President Joe Biden’s call for greater transparency in nursing home ownership must extend to the industry’s clinical leaders as well, according to a top clinician advocate.
Medical directors play a largely invisible role in the care of residents, said AMDA—The Society for Post-Acute and Long-Term Care Medicine, in response to the president’s recent nursing home reform proposal. There is no simple way of finding out who leads care at a facility, leaving residents and their families in the dark about care quality, the organization stated Friday.
A detailed public directory of the clinicians who oversee medical care in federally certified facilities should be made available to residents, their families and government stakeholders, AMDA proposed.
The data could live on a public website — perhaps within the Centers for Medicare & Medicaid Services’ Nursing Home Compare site, Karl Steinberg, M.D., president of AMDA’s board of directors, told McKnight’s Clinical Daily. CMS does not currently collect such information, he said.
“It is not information that is generally communicated to new residents and their families when they are considering admission to facilities, but it should be,” he said. “This is all the more important because, unlike in hospitals, the only real quality assurance for physicians who care for residents of the facility comes through the medical director.”
Such a directory would also aid information sharing, he added. In many cases, these clinicians are disconnected from the flow of important and timely public health information.
“It would have been extremely useful during the pandemic to be able to push out important clinical updates to those medical directors if such a registry did exist,” he said.
A medical license alone won’t cut it
Hiring practices and a lack of training requirements contribute to the profession’s underutilization and invisibility, Steinberg and colleagues said. One outcome of these problems is the glaring COVID-19 care disparities seen during the pandemic, AMDA contends.

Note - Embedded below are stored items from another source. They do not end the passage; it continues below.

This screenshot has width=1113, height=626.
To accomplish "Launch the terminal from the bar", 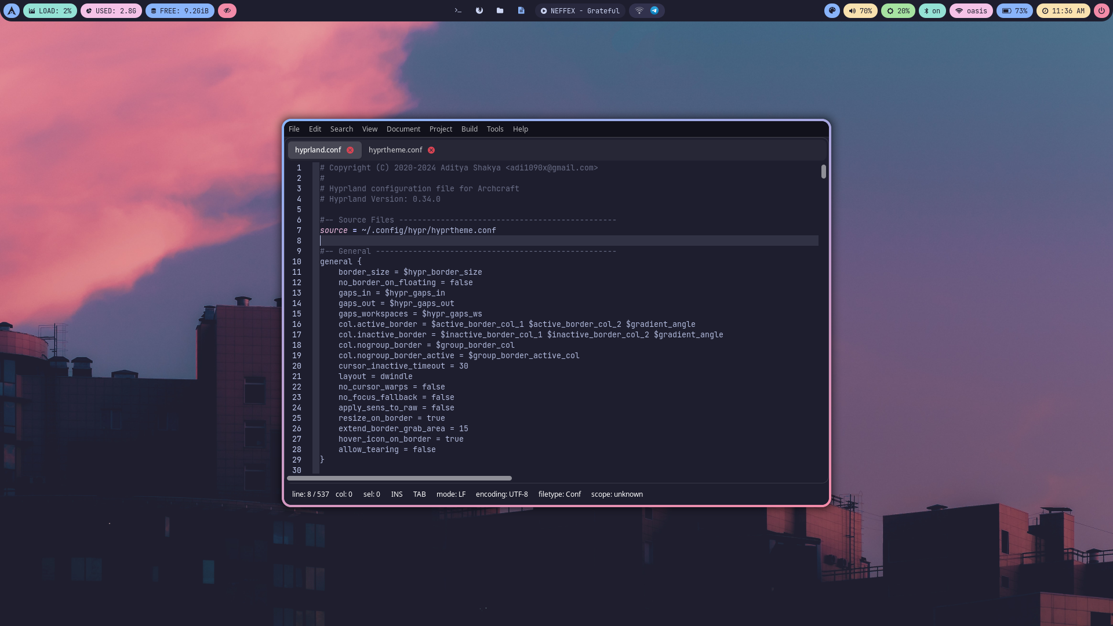I will click(x=458, y=10).
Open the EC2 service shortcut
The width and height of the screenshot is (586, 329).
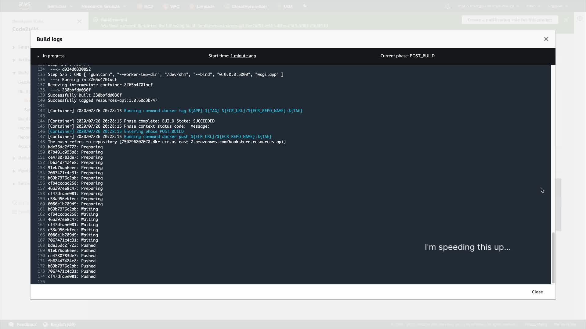[148, 6]
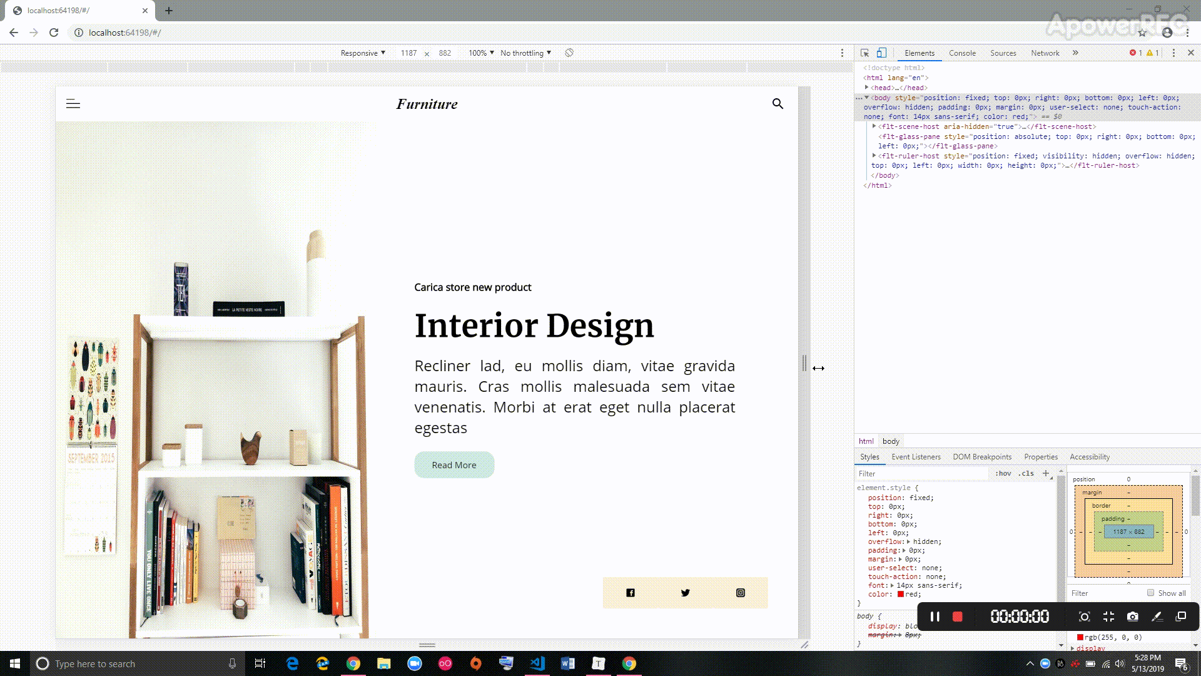The image size is (1201, 676).
Task: Open the hamburger menu on Furniture page
Action: (x=73, y=104)
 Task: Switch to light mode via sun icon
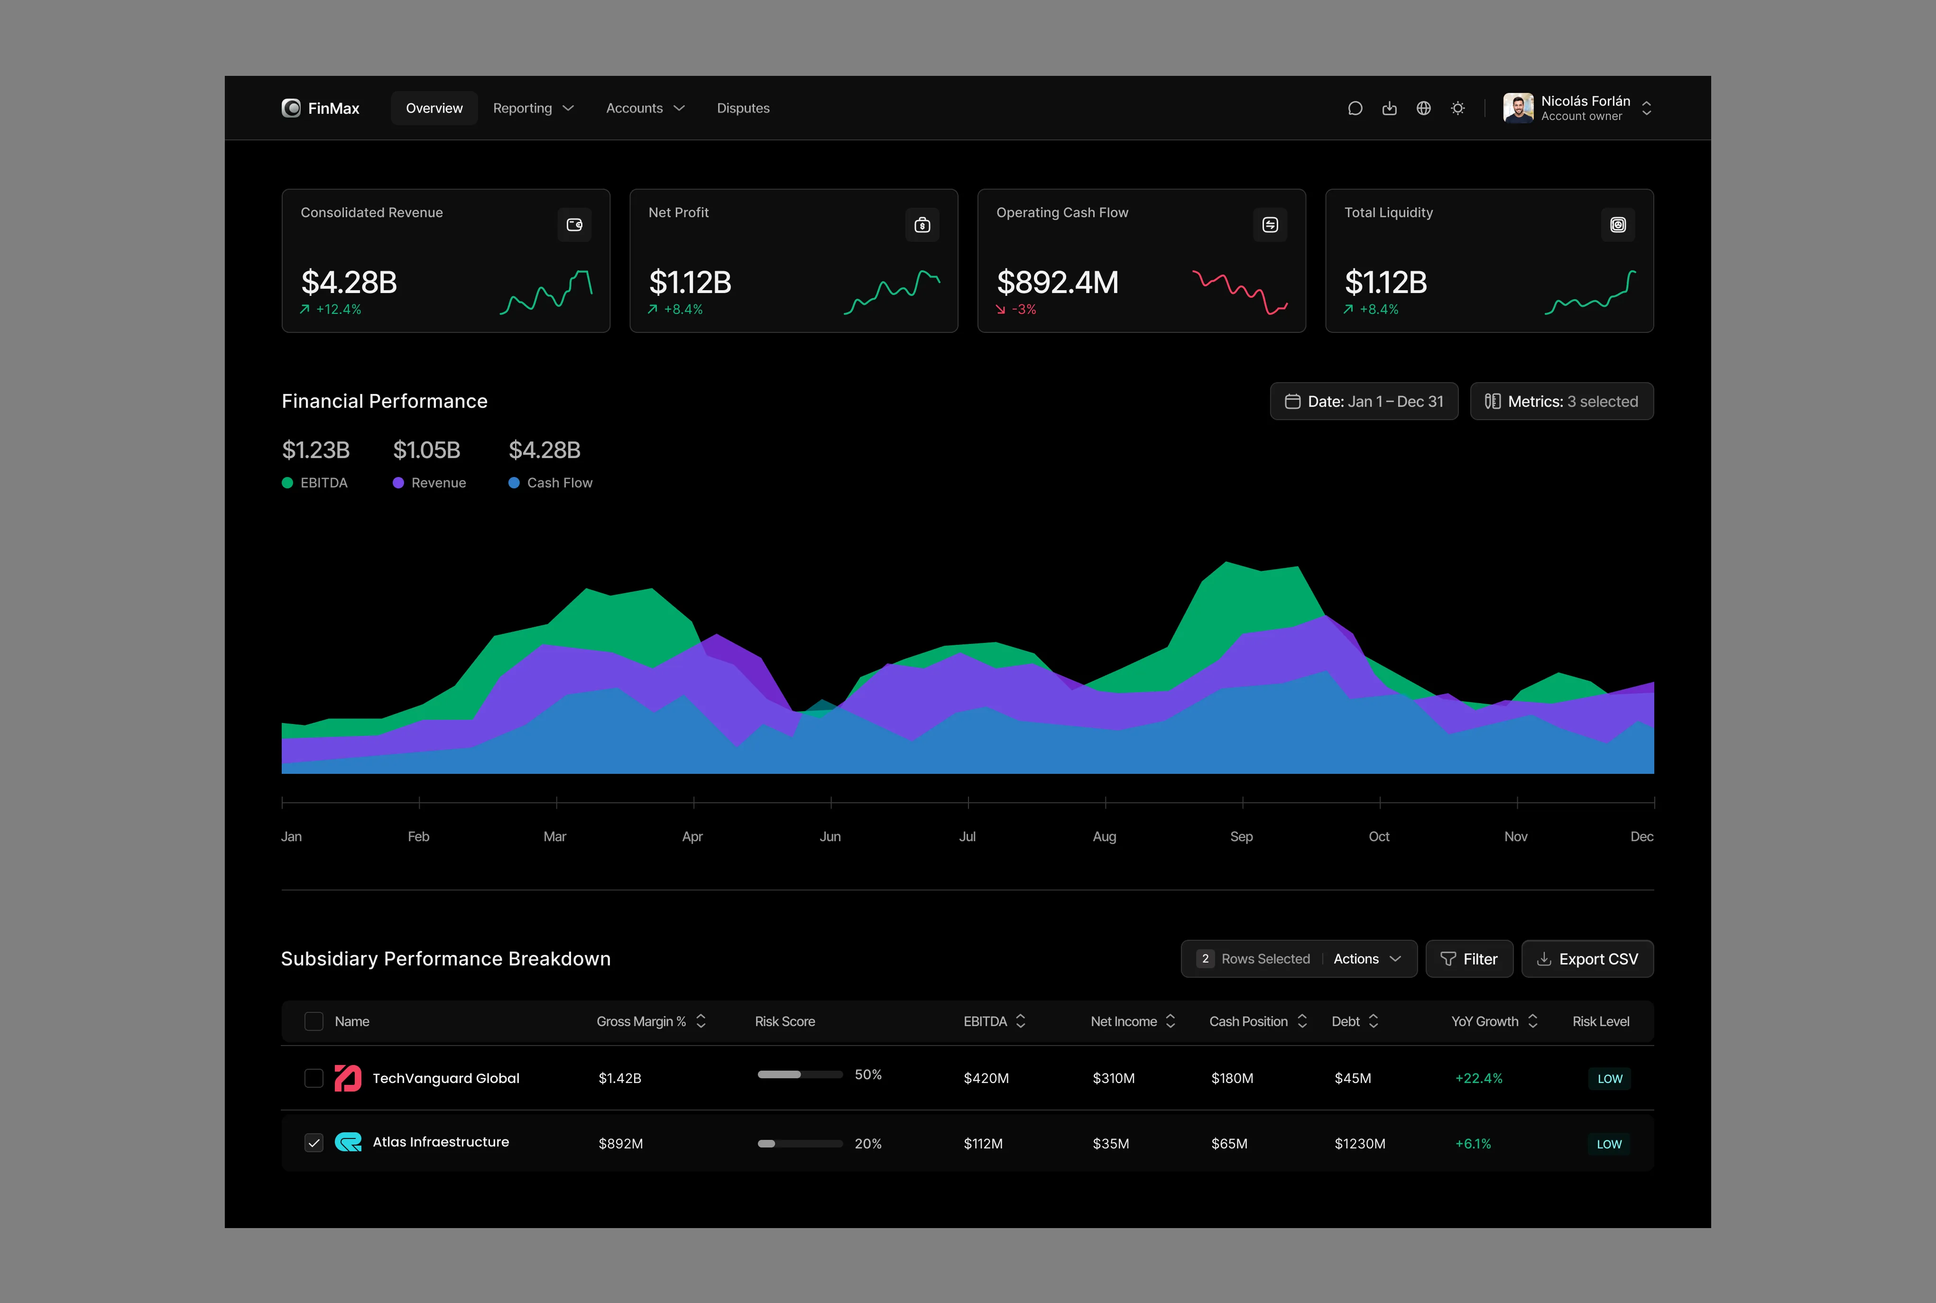point(1457,108)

“We have seen a stark contrast in the response to COVID-19 in facilities where the medical director is well-trained, fully engaged and knowledgeable about geriatric medicine and infection prevention and control practices, versus those where they are not,” the organization said in its statement.
“Facilities now can hire anyone with a medical license to serve as medical director,” Steinberg added. This allows “unethical operators to select physicians merely on the basis of referral volume, or because they will not speak out against inappropriate practices in the facility,” he said.

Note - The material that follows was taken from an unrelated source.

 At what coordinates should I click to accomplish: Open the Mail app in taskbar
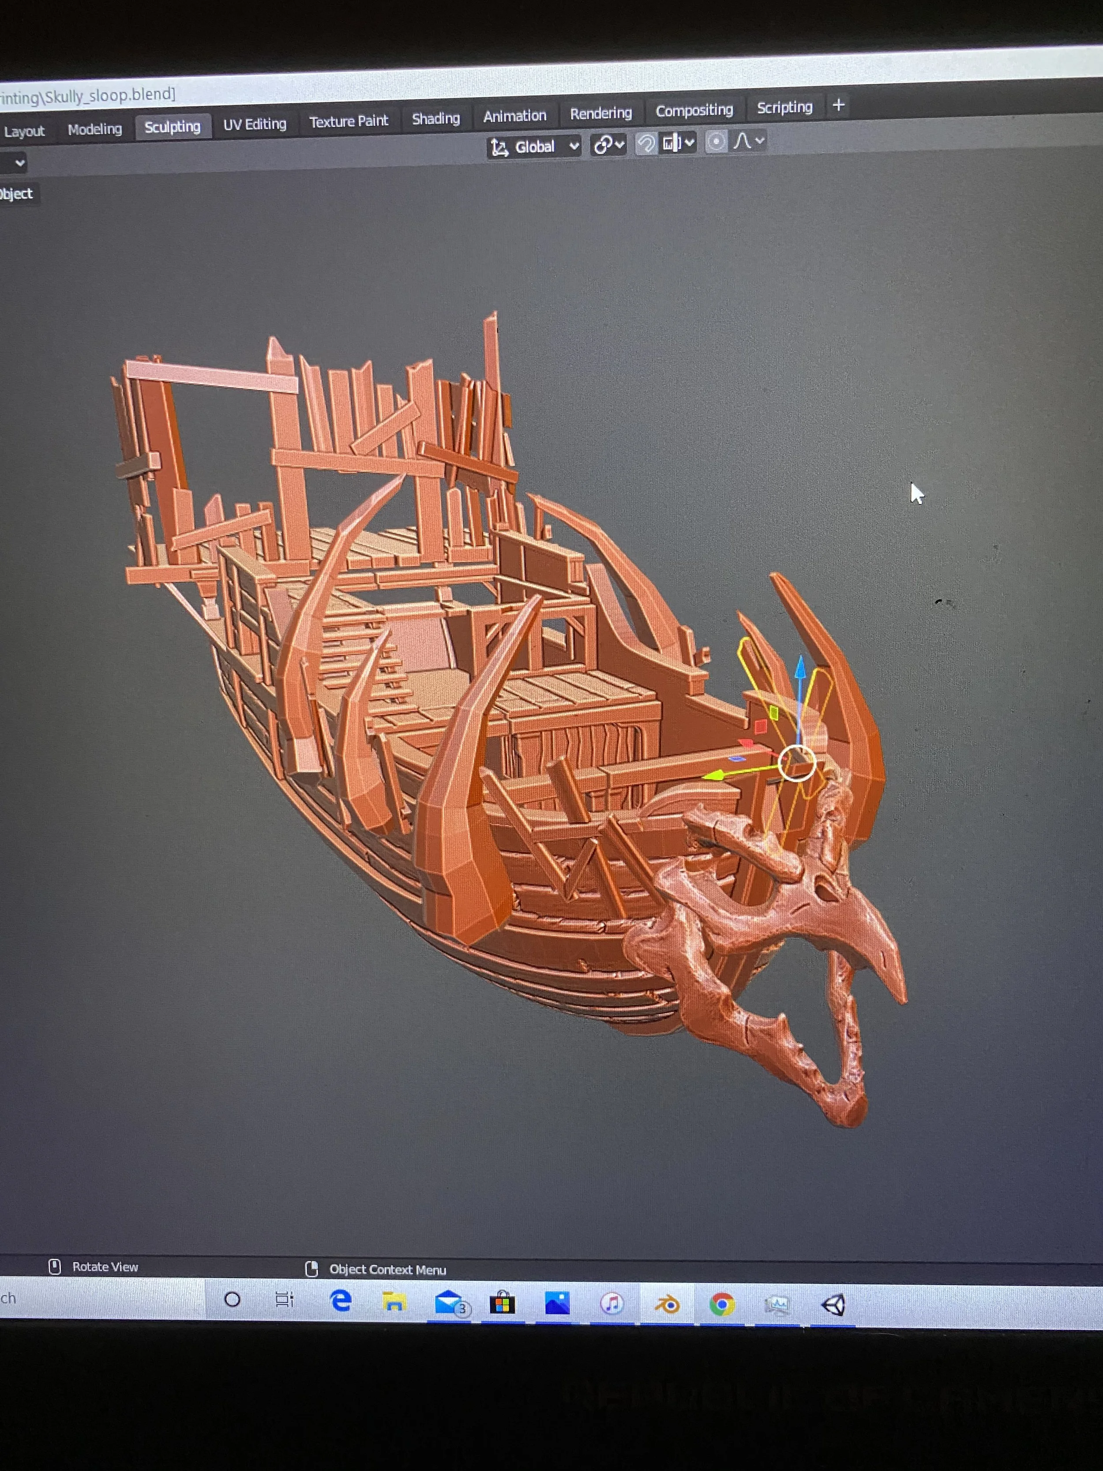click(x=449, y=1302)
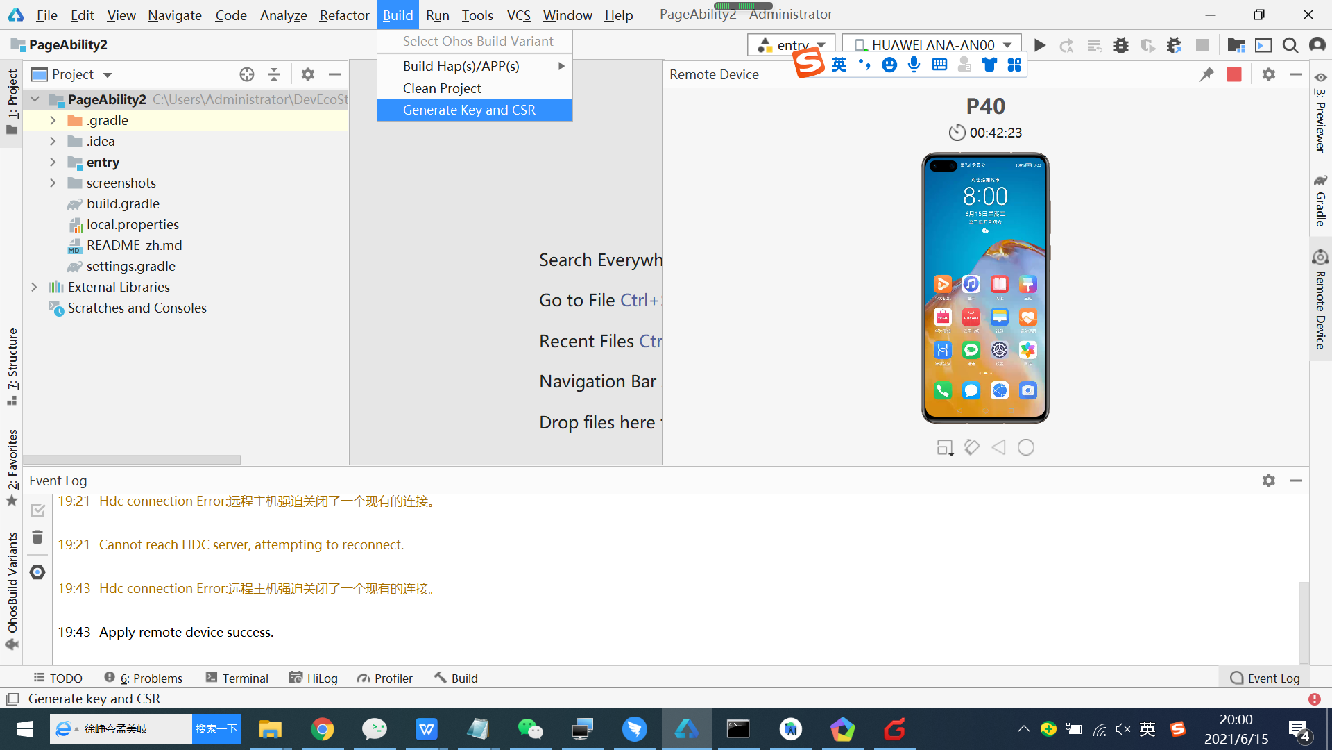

The only training for industry medical directors available now is through the American Board of Post-Acute and Long-Term Care Medicine, Steinberg noted. California, for one, requires all nursing home medical directors to obtain certification from this program within five years. But there is no national requirement to do so.

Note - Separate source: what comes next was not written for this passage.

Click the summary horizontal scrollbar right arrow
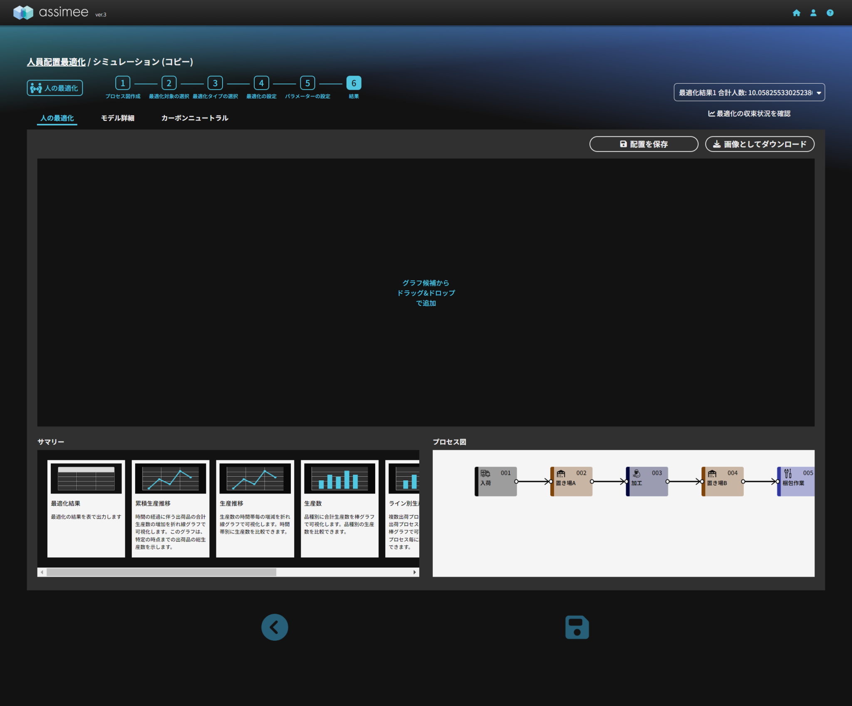Screen dimensions: 852x706 (x=414, y=572)
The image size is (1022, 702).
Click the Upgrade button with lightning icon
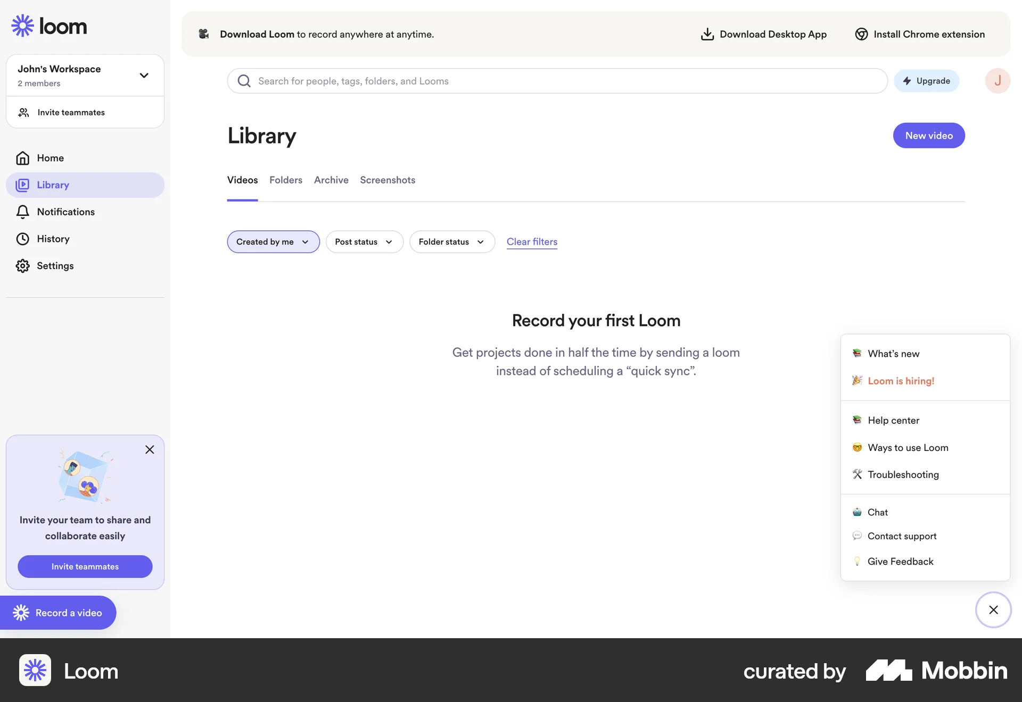[x=926, y=81]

Steinberg foresees a system in which medical directors bill their coursework time against their medical director hours and/or stipend. Alternatively, facility owners could cover the costs of the certification, which can run to about $4,000, he said. Enforcement could be encompassed within the normal federal survey process, he said.
“While obtaining a [certification] might not be the only way to ensure a basic knowledge level pertinent to nursing home medical direction, it is probably the simplest way,” he told McKnight’s.
“The sad reality is that many current nursing home medical directors do not know complex geriatric medicine principles and have zero knowledge … in the regulations we need to practice under, which creates risks for the vulnerable population we care for,” Steinberg said.
Hiring qualified candidates
People have the right to know who a facility is engaging to take on federally mandated duties, said Steinberg. When a nursing home operator hires medical directors who are knowledgeable about geriatric medicine, bioethics and the complex regulatory framework that nursing homes operate under, they “can post the information prominently in their facility, include it on their websites and promotional materials, and generally feel confident that the care being provided in their building is both clinically sound and compliant with regulatory requirements.”
AMDA also encouraged the administration to issue a self-identifying specialty code for post-acute and long-term care medicine, something it said it has been urging CMS to do for four years.
In addition to greater transparency for the role of medical director, the organization supports other aspects of the reform plan. These include a transition to reduced-occupancy or single-occupancy rooms, a requirement for full-time infection preventionists and the establishment of a nursing home career pathway. It rejects punitive measures outlined in the plan, however, saying that these have not worked in the past.